▸ **Saved entries**:
--------------------

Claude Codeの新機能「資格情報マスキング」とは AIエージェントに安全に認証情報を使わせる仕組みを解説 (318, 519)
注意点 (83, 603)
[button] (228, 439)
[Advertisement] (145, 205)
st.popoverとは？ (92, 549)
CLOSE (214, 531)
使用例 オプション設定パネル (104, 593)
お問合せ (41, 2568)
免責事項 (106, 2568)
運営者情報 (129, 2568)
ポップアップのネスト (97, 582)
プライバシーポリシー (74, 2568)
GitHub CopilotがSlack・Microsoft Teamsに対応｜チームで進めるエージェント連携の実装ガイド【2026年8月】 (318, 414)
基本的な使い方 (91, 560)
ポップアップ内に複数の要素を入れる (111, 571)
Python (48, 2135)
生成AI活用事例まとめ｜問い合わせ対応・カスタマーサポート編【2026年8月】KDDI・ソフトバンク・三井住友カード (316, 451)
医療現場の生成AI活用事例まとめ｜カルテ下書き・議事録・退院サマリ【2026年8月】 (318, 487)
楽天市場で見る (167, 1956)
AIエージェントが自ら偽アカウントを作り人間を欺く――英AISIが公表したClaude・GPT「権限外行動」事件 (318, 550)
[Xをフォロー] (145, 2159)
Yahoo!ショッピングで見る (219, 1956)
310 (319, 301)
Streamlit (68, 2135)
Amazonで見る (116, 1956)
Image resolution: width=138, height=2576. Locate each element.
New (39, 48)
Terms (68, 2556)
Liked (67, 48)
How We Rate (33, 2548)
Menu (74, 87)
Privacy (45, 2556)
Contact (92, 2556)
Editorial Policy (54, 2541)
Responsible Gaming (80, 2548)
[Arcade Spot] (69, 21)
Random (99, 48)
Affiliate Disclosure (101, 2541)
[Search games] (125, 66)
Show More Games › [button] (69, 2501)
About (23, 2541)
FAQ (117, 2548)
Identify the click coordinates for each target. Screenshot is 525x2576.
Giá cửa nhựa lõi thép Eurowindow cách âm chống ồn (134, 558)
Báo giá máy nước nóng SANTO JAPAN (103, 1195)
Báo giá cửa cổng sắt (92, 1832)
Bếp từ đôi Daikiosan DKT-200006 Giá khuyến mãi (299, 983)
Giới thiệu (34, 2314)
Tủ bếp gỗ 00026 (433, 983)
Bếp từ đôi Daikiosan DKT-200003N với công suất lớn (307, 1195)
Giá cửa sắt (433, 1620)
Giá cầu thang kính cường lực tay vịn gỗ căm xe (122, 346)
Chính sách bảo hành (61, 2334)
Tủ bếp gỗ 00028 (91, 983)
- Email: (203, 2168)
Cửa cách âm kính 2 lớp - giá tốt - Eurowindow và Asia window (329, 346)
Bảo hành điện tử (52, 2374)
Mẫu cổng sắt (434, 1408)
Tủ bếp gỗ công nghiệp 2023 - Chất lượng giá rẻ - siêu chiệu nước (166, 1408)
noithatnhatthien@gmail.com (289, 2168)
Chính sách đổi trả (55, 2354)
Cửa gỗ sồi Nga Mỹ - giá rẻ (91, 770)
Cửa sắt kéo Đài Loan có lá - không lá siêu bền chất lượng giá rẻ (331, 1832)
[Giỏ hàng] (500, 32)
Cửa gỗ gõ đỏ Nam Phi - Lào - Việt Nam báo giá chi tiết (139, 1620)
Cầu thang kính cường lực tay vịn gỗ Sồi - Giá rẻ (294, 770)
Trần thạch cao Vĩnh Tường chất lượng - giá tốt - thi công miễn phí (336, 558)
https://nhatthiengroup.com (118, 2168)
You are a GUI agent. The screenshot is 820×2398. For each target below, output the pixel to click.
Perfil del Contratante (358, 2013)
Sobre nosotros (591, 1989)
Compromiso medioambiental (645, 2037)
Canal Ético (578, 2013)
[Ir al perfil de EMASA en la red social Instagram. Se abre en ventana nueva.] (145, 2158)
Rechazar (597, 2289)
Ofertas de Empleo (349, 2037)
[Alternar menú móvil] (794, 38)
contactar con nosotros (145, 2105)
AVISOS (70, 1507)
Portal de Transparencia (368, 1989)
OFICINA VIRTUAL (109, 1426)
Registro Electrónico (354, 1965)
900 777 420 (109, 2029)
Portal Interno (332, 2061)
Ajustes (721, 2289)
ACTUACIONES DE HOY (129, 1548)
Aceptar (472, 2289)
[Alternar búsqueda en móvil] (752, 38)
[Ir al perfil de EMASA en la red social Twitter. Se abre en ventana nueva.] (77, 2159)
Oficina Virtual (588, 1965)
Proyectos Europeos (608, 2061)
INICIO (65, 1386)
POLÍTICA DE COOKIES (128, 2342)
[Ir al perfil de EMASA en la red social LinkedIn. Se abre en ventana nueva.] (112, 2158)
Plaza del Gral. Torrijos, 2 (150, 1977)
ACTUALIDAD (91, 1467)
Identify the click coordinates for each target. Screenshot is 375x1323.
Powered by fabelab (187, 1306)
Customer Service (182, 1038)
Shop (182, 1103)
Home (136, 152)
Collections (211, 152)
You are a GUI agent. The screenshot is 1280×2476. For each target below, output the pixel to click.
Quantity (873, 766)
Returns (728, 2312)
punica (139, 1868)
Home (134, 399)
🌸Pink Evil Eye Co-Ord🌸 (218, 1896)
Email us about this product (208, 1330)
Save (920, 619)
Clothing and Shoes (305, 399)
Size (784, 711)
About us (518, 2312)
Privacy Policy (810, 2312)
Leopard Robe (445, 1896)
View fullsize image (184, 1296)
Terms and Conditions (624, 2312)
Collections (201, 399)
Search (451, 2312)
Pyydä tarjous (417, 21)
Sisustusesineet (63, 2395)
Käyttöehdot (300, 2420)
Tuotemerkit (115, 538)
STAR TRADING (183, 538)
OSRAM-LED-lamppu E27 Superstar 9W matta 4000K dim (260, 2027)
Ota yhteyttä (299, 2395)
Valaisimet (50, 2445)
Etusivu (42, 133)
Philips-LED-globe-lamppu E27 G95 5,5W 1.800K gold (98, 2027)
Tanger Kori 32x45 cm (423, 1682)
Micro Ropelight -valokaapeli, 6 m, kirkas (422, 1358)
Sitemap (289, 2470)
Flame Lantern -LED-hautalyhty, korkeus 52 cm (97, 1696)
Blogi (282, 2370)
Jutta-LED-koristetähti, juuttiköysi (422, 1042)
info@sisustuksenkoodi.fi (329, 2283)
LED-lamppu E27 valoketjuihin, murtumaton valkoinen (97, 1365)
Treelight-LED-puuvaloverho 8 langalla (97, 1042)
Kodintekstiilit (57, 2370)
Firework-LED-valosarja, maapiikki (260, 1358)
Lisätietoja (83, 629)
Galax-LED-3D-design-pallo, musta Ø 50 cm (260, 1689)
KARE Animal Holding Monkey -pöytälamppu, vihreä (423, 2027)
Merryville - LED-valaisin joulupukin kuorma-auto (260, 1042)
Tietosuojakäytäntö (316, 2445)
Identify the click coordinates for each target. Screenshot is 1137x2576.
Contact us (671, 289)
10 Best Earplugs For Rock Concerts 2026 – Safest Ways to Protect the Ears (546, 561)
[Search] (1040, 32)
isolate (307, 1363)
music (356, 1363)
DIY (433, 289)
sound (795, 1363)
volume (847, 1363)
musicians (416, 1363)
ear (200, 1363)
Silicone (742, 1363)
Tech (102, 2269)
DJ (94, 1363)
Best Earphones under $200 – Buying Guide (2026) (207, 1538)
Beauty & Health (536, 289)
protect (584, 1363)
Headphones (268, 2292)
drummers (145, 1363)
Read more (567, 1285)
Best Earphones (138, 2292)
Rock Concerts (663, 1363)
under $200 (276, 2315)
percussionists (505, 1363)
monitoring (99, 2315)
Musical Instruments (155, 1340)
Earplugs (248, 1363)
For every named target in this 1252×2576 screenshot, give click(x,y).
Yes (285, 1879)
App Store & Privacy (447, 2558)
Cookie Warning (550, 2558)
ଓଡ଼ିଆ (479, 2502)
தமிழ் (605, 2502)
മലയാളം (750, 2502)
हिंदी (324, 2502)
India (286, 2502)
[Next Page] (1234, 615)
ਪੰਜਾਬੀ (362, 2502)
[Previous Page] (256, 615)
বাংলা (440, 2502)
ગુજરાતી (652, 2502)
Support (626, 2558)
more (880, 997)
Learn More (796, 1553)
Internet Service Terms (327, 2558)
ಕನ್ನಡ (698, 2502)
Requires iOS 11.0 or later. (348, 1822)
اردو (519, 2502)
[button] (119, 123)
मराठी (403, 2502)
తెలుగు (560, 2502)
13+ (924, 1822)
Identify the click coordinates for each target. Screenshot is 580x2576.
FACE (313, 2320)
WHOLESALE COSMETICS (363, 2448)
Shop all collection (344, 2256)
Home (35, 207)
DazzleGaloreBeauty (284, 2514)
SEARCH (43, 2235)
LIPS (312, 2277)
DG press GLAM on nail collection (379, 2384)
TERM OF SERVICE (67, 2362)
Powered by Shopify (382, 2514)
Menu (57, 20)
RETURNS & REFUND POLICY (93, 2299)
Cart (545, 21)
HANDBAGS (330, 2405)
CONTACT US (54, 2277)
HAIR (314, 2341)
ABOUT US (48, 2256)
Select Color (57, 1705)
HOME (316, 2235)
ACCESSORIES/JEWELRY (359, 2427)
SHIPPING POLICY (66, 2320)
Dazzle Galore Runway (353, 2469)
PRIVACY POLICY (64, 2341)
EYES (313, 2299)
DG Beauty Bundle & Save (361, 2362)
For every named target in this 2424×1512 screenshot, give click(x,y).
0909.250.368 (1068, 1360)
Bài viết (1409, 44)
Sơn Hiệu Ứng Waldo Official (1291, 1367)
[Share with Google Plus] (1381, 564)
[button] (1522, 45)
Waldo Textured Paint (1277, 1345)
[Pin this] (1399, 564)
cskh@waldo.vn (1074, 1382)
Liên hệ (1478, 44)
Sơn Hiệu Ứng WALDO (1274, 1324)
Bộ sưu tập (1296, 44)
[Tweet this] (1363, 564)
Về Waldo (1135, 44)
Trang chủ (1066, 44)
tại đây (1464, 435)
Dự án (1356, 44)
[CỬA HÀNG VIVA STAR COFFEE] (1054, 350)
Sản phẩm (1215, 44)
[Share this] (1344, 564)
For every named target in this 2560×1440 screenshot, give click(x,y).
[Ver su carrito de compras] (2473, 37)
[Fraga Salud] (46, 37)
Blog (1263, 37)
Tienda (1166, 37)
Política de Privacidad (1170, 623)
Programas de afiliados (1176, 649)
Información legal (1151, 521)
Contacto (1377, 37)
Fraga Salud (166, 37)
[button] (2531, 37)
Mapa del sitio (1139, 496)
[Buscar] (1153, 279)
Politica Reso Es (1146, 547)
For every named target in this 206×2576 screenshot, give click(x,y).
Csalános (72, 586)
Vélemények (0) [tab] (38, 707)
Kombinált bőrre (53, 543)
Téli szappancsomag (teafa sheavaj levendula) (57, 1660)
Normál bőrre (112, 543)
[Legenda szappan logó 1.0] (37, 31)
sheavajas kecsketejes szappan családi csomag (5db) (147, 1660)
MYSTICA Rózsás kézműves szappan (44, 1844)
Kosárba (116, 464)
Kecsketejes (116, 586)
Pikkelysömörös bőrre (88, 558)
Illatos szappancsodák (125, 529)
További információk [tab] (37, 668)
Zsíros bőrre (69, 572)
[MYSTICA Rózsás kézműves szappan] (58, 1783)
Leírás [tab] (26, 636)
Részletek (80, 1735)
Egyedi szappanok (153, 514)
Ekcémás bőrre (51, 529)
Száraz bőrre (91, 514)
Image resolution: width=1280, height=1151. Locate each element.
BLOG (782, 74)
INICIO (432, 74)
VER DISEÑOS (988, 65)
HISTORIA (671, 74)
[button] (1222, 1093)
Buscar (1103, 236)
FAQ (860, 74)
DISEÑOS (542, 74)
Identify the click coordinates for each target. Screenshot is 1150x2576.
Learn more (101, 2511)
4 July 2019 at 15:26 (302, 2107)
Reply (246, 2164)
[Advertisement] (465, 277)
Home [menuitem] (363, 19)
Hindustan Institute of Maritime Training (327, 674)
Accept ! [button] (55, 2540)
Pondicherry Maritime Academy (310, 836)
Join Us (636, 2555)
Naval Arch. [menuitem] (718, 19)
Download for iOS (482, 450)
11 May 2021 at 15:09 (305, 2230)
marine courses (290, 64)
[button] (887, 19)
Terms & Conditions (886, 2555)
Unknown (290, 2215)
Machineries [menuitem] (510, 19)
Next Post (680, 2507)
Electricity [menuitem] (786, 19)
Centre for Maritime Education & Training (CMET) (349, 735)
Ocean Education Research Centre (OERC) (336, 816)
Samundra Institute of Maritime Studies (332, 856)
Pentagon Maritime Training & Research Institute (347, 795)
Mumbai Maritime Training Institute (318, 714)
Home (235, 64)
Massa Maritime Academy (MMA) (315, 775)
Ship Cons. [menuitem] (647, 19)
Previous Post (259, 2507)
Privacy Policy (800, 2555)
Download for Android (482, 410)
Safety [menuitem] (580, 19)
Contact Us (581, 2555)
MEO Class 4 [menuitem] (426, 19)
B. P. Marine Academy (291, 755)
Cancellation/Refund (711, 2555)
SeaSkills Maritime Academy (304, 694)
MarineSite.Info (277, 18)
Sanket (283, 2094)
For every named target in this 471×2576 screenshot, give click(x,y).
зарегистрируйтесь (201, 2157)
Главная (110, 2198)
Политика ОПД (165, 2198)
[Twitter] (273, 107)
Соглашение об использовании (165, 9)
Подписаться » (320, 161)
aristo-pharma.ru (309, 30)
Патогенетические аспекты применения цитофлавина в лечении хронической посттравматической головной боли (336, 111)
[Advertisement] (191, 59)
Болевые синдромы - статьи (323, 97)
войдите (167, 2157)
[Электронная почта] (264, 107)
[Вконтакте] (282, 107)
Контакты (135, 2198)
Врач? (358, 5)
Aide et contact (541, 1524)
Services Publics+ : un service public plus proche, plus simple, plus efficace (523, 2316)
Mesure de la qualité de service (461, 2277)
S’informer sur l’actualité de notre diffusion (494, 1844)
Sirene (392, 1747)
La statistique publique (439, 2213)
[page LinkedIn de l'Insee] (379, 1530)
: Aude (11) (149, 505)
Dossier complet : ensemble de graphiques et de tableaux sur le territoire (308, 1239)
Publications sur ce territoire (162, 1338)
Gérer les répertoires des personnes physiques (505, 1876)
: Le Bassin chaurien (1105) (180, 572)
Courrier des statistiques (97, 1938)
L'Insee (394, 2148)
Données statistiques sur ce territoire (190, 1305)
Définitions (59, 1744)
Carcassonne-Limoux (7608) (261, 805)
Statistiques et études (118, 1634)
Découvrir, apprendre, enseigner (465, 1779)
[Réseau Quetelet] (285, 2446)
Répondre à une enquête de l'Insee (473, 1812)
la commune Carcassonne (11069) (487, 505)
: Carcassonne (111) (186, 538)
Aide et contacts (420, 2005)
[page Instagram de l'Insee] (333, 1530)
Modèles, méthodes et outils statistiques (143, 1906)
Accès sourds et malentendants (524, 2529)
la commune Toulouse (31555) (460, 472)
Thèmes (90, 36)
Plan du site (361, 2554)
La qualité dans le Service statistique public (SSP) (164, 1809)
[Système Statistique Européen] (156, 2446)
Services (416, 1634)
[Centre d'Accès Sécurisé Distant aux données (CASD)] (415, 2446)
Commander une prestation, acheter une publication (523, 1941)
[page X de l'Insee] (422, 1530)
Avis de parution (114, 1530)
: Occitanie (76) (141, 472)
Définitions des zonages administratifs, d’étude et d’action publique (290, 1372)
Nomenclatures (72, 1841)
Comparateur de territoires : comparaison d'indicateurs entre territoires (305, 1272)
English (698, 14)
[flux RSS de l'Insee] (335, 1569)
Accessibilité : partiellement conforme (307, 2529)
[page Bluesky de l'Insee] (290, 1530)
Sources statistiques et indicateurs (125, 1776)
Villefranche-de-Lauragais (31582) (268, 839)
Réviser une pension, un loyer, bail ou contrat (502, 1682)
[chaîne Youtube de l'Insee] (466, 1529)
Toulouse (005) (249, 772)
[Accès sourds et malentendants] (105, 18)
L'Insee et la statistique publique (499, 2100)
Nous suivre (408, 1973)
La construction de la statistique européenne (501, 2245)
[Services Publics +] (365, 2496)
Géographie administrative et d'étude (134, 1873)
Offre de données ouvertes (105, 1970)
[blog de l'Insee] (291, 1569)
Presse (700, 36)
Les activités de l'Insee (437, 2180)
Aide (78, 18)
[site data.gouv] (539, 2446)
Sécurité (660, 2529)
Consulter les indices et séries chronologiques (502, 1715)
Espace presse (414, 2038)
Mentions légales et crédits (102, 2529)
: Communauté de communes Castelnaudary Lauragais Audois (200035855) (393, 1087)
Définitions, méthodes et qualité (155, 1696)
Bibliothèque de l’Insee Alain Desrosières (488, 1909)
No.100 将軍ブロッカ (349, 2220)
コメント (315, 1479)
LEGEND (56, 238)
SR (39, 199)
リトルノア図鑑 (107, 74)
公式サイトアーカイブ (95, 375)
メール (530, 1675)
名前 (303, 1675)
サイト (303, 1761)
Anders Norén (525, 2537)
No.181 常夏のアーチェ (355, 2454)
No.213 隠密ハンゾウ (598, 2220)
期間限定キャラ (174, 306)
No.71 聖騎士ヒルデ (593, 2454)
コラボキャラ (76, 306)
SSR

--------------------

▸ **WHAT IS BEING ASKED**:
Take exactly the lines from the one containing "Aide (78, 18)" through the one containing "Bibliothèque de l’Insee" in the data above, and output them with nothing added.

▸ **RESULT FOR THIS EXERCISE**:
Aide (78, 18)
[site data.gouv] (539, 2446)
Sécurité (660, 2529)
Consulter les indices et séries chronologiques (502, 1715)
Espace presse (414, 2038)
Mentions légales et crédits (102, 2529)
: Communauté de communes Castelnaudary Lauragais Audois (200035855) (393, 1087)
Définitions, méthodes et qualité (155, 1696)
Bibliothèque de l’Insee Alain Desrosières (488, 1909)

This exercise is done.